(Beginning of STUDY MATERIAL)
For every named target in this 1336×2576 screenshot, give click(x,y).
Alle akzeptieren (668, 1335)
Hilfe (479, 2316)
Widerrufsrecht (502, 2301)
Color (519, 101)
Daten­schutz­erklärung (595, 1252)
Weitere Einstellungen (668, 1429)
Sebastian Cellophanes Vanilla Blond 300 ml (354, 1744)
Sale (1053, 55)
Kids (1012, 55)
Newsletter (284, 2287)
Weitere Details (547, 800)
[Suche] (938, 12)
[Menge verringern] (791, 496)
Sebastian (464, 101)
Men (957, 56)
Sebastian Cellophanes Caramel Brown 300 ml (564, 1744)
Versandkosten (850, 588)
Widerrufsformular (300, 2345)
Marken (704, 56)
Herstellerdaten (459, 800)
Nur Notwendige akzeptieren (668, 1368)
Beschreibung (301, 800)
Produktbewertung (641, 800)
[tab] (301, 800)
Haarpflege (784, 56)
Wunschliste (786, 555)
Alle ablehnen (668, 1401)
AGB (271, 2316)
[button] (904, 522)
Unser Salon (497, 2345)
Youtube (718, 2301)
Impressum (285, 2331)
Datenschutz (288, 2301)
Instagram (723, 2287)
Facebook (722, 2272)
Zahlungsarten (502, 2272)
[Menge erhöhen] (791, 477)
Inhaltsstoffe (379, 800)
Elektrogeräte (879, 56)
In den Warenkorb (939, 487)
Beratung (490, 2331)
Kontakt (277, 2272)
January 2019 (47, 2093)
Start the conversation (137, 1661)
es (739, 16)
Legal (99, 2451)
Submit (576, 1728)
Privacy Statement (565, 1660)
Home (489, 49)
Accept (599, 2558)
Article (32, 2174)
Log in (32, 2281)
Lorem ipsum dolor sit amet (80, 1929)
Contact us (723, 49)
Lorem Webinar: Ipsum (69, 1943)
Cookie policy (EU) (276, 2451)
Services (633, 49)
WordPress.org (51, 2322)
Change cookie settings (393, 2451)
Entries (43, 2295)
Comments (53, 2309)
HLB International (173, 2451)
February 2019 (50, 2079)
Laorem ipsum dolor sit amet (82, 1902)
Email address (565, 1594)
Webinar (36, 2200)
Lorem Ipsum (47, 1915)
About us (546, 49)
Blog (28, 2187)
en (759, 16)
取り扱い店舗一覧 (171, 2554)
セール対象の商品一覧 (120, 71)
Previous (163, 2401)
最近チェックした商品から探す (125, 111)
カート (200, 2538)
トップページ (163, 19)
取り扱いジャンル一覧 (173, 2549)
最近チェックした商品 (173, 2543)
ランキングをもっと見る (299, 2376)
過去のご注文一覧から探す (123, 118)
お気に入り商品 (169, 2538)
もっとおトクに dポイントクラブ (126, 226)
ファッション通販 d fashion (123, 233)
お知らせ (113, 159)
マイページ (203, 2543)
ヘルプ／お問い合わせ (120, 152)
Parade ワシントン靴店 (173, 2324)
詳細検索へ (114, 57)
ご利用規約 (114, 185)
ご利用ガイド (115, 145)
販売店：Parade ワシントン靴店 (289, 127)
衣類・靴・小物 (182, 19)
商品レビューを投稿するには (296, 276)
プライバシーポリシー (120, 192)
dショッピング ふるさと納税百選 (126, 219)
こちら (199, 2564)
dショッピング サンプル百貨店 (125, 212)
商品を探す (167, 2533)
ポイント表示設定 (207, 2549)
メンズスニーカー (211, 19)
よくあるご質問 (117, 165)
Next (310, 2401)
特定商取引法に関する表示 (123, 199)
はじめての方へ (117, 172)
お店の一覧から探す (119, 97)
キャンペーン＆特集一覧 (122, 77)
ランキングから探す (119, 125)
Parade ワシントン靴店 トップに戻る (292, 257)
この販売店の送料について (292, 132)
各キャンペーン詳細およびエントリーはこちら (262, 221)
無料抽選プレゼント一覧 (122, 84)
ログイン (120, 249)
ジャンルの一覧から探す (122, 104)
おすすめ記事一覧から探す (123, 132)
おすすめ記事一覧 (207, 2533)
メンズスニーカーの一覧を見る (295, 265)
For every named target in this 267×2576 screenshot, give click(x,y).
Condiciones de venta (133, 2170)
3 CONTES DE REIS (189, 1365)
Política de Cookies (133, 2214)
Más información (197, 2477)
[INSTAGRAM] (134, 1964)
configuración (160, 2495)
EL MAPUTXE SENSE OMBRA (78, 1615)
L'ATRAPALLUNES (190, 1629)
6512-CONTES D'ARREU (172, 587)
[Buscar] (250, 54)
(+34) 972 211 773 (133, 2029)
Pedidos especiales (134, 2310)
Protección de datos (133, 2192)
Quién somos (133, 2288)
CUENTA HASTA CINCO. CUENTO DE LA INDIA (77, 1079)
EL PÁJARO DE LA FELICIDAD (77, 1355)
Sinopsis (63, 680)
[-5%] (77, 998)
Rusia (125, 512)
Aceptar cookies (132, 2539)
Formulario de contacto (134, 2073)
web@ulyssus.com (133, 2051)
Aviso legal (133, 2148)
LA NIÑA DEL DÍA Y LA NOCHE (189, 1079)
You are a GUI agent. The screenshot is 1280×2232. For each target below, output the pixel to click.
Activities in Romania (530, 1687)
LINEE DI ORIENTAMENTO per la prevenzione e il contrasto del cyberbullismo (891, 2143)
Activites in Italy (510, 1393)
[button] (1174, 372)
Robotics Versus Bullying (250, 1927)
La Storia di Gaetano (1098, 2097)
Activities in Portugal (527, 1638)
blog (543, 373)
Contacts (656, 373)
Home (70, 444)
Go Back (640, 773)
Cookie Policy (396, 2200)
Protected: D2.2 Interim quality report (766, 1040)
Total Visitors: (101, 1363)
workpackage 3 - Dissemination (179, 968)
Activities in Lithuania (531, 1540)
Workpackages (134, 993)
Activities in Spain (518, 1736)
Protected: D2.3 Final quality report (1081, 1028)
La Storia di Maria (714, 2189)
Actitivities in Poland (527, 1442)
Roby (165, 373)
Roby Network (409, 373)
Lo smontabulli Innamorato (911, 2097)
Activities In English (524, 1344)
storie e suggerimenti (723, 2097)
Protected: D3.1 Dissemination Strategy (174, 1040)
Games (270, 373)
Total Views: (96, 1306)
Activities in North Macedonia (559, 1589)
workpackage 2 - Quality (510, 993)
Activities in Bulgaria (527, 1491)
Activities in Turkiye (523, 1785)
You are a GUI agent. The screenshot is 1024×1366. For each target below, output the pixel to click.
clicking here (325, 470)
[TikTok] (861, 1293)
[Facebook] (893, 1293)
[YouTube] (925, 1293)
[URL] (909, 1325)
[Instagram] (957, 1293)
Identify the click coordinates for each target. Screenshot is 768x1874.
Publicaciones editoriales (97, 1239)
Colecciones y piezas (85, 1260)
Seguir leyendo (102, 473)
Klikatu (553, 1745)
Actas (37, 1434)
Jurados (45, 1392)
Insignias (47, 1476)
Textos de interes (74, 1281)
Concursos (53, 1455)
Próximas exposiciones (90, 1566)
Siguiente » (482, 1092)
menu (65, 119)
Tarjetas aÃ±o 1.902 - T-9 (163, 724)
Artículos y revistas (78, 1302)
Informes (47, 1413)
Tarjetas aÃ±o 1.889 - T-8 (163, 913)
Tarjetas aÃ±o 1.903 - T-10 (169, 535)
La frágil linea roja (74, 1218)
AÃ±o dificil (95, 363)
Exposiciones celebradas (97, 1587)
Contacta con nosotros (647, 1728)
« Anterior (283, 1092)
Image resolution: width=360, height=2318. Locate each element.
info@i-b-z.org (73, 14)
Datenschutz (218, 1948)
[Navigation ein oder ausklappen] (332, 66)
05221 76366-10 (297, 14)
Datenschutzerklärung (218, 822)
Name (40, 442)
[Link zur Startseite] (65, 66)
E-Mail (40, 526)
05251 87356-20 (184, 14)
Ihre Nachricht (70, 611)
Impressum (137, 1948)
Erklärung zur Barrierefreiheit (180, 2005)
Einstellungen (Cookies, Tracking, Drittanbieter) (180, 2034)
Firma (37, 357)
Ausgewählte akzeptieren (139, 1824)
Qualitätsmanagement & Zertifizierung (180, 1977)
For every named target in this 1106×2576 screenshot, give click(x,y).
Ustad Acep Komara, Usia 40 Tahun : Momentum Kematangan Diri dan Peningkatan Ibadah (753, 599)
(End of STUDY MATERIAL)
### YOUR TASK
Which lines run from the one holding "ポイント表示設定 (207, 2549)" through the one holding "Protección de datos (133, 2192)" in the records above? Repeat them exactly, both included, and nothing more.

### SOLUTION FOR THIS EXERCISE
ポイント表示設定 (207, 2549)
メンズスニーカー (211, 19)
よくあるご質問 (117, 165)
Next (310, 2401)
特定商取引法に関する表示 (123, 199)
はじめての方へ (117, 172)
お店の一覧から探す (119, 97)
キャンペーン＆特集一覧 (122, 77)
ランキングから探す (119, 125)
Parade ワシントン靴店 トップに戻る (292, 257)
この販売店の送料について (292, 132)
各キャンペーン詳細およびエントリーはこちら (262, 221)
無料抽選プレゼント一覧 (122, 84)
ログイン (120, 249)
ジャンルの一覧から探す (122, 104)
おすすめ記事一覧から探す (123, 132)
おすすめ記事一覧 (207, 2533)
メンズスニーカーの一覧を見る (295, 265)
For every named target in this 267×2576 screenshot, give click(x,y).
Condiciones de venta (133, 2170)
3 CONTES DE REIS (189, 1365)
Política de Cookies (133, 2214)
Más información (197, 2477)
[INSTAGRAM] (134, 1964)
configuración (160, 2495)
EL MAPUTXE SENSE OMBRA (78, 1615)
L'ATRAPALLUNES (190, 1629)
6512-CONTES D'ARREU (172, 587)
[Buscar] (250, 54)
(+34) 972 211 773 (133, 2029)
Pedidos especiales (134, 2310)
Protección de datos (133, 2192)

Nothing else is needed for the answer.